Whereas with a filer, you can turn off read-ahead within the filer to minimize
the work it does.
>
> However, all things are not equal, at least in benchmarks that are
> possible in the real world. Yes, NFS and CIFS add overhead compared
> to SCSI-over-FibreChannel or what have you. However, that is offset
> by an optimized OS (Data ONTAP), by an efficient filesystem (WAFL), by
> read and write caching, by an optimized TCP/IP stack, etc. If you
> could port all that and run it to DAS, then you might have a fair
> comparison.
>
> > I think I would like to see a test where the Disk sizes and number
> > were similar, I sincerely doubt the Netapp would do as well.
>
> Depends on the application, of course, but I've been surprised
> many times in the past when I thought for sure the Netapp would not be
> able to keep up. I have a 4x450-MHz E420R with a VxVM RAID-0 device,
> spread over 16 50GB 7200 rpm drives on two U2SCSI buses. The server
> also has a Gigabit Ethernet connection to an F740 with one shelf of
> 36GB 10000 rpm drives (5 data, 1 parity, 1 spare). The local
> filesystem is vxfs, mounted with delaylog and the largest allowable
> log area.
>
> I ran a few filesystem replication and backup/restore tests (this
> is our central tape server). The local filesystem handily beat the
> Netapp doing large sequential reads and writes (120MB/sec vs.
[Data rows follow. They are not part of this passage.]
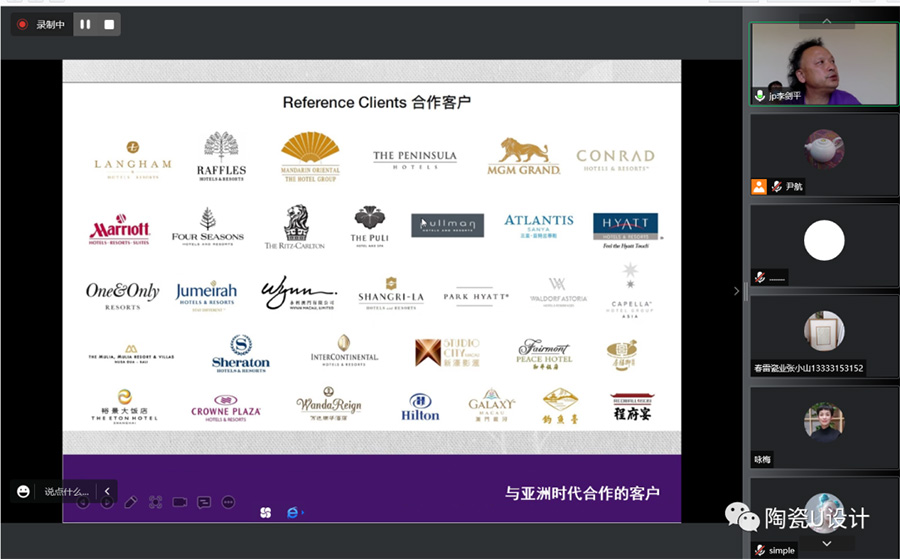Collapse the participant video sidebar
900x559 pixels.
click(x=737, y=291)
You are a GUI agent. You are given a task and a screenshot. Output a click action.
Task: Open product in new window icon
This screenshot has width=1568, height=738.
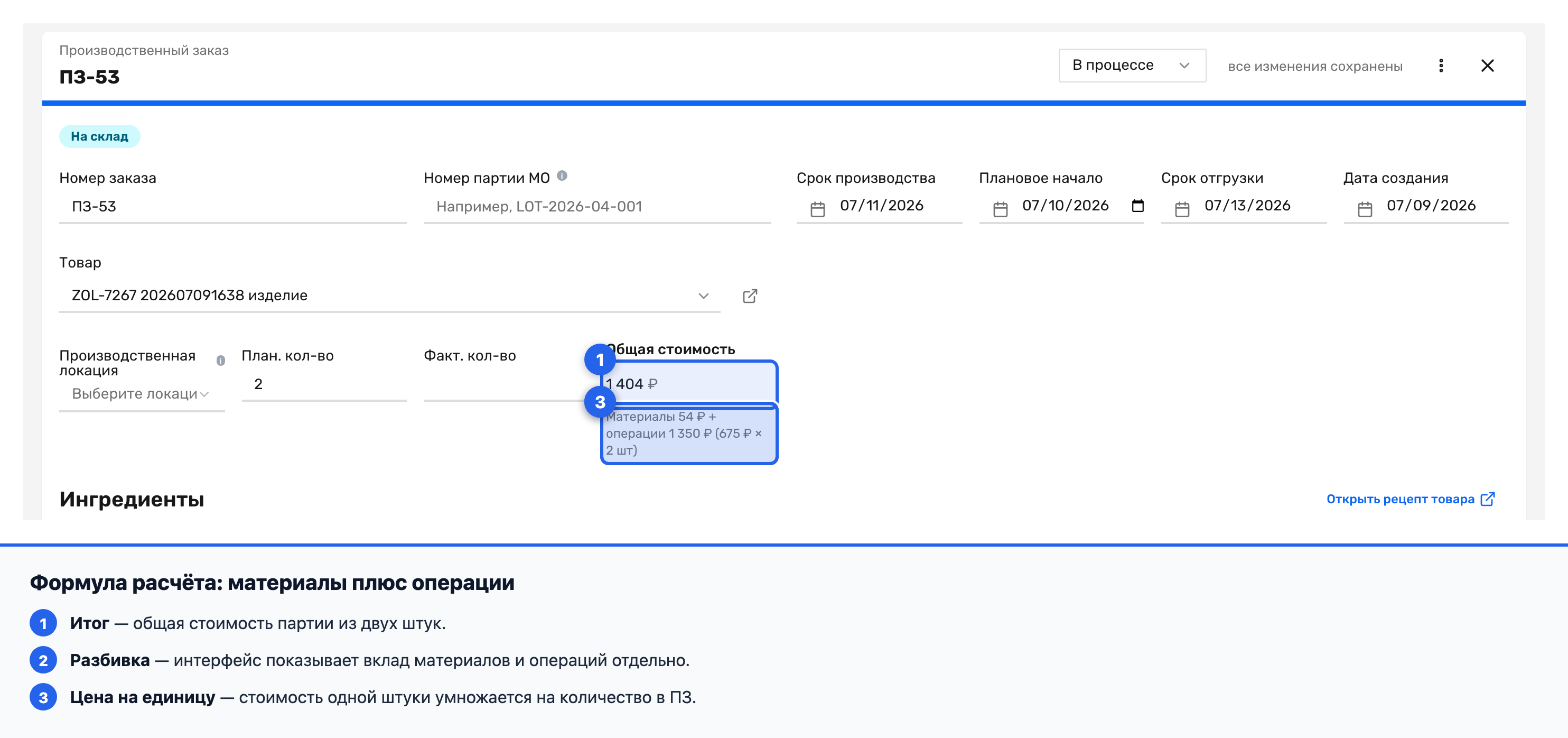(x=750, y=296)
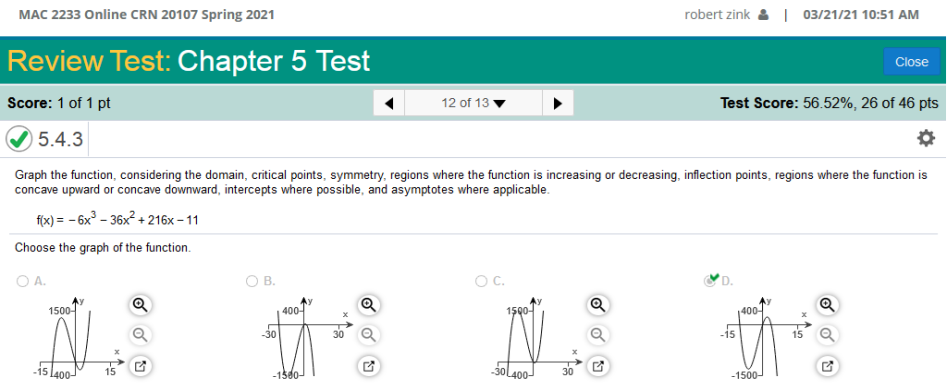
Task: Select answer choice C radio button
Action: pos(481,281)
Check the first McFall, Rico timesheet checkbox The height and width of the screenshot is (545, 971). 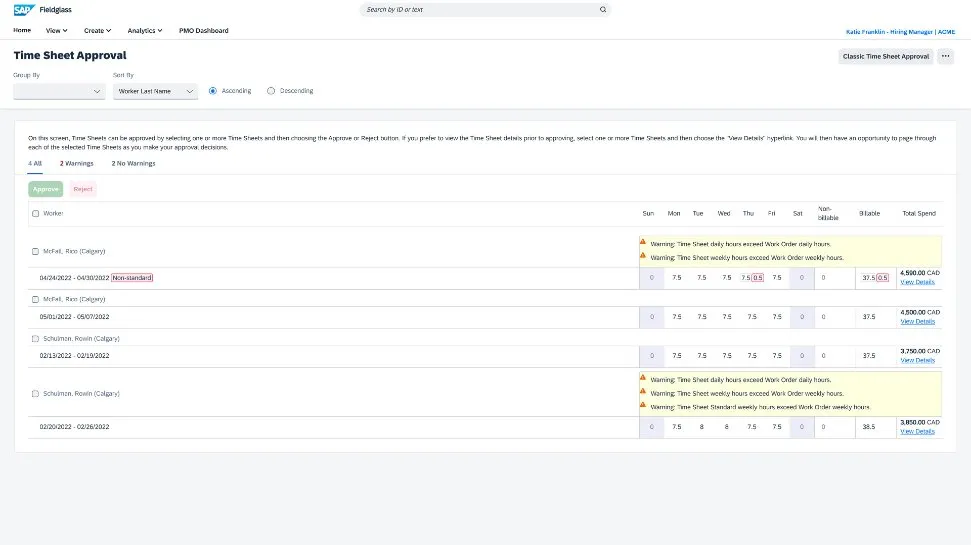click(36, 251)

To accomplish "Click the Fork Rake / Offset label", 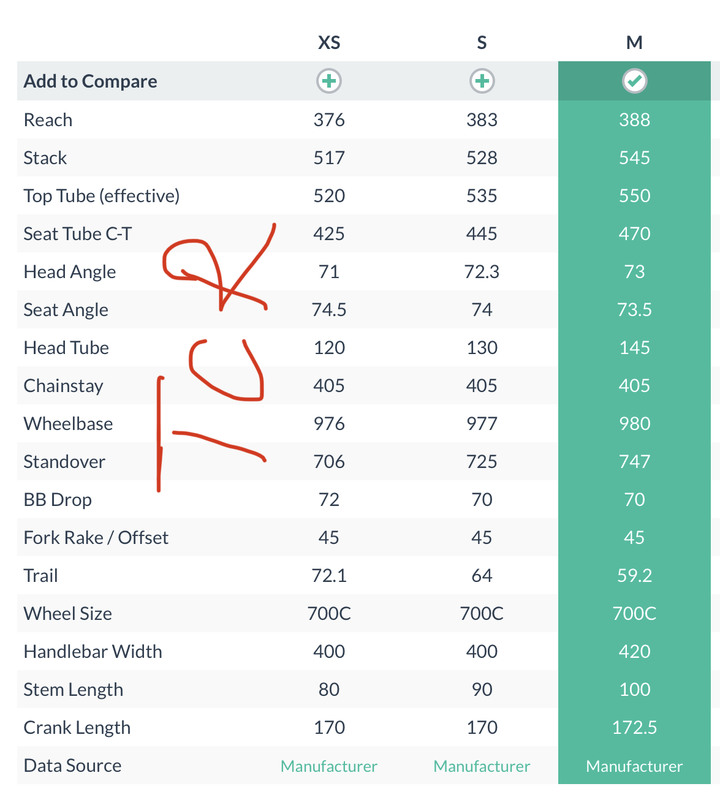I will click(x=96, y=538).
> 22MB/sec)... no surprise there. File deletions were a little closer
> (~2500 unlinks/sec on vxfs, ~2000 unlinks/sec on the Netapp). In all
> other tests, the Netapp was as fast or faster (sometimes by a large
> margin) than local filesystem. The Netapp seems to especially shine
> when you have multiple processes reading and writing to all points on
> the filesystem. vxfs does not appear to handle it as gracefully with
> dozens or hundreds of concurrent access requests.
This is an apples to oranges test.
Sure, streaming to/from RAID0 will always kick ass. However, who
really runs RAID0 these days??? (I'm sure there's about <.1% of
applications where RAID0 is suitable, because the data is not critical)
RAID 0+1 might be a slightly better comparison since the filer doesn't have
a RAID0 mode.
> I re-ran some of the same tests with a Veritas RAID-5 volume (to
> be fair to the Netapp), but I stopped after the first couple. There
> is no contest at that point. Veritas software RAID-5 is dog-slow (I
> think I saw bursts of 8MB/sec sequential writes). Turn on a Veritas
> snapshot, and writes to the snapped filesystem go even further into
> the toilet. The performance degradation is cumulative with the number
> of snapshots. There is no such penalty on the Netapp.
Ok, this is apples to apples.
> One caveat I should mention, since it bit us in the past: file
> locking performance. We have one application that, when running on
> the same type of hardware as above (E420R with those drives), spews
> forth 150,000 syscalls per second, according to Solaris' "vmstat".
> 80% of those calls are fcntl() locks/unlocks to various database files
> on disk. Poor programming practice aside, this application runs very
> slowly over NFS. It simply cannot match in-kernel file locking when
> you're dealing with a local filesystem. Besides that one exceptional
> application, we run Netapps for everything else (including Oracle).
Ok, given the environment you just described, you could enable a undocumented
feature within the solaris mount_nfs command, 'llock'. This tells the
NFS client that he shouldn't use NLM to do file locking, I'll just do
it locally. This will essentially give you in-kernel locking. The caveat
here is that you can't share the filesystem with other clients, but you
can't do that with today's direct attach storage either. I usually recommend
using the llock option in a Solaris/Oracle/filer environment.
Aaron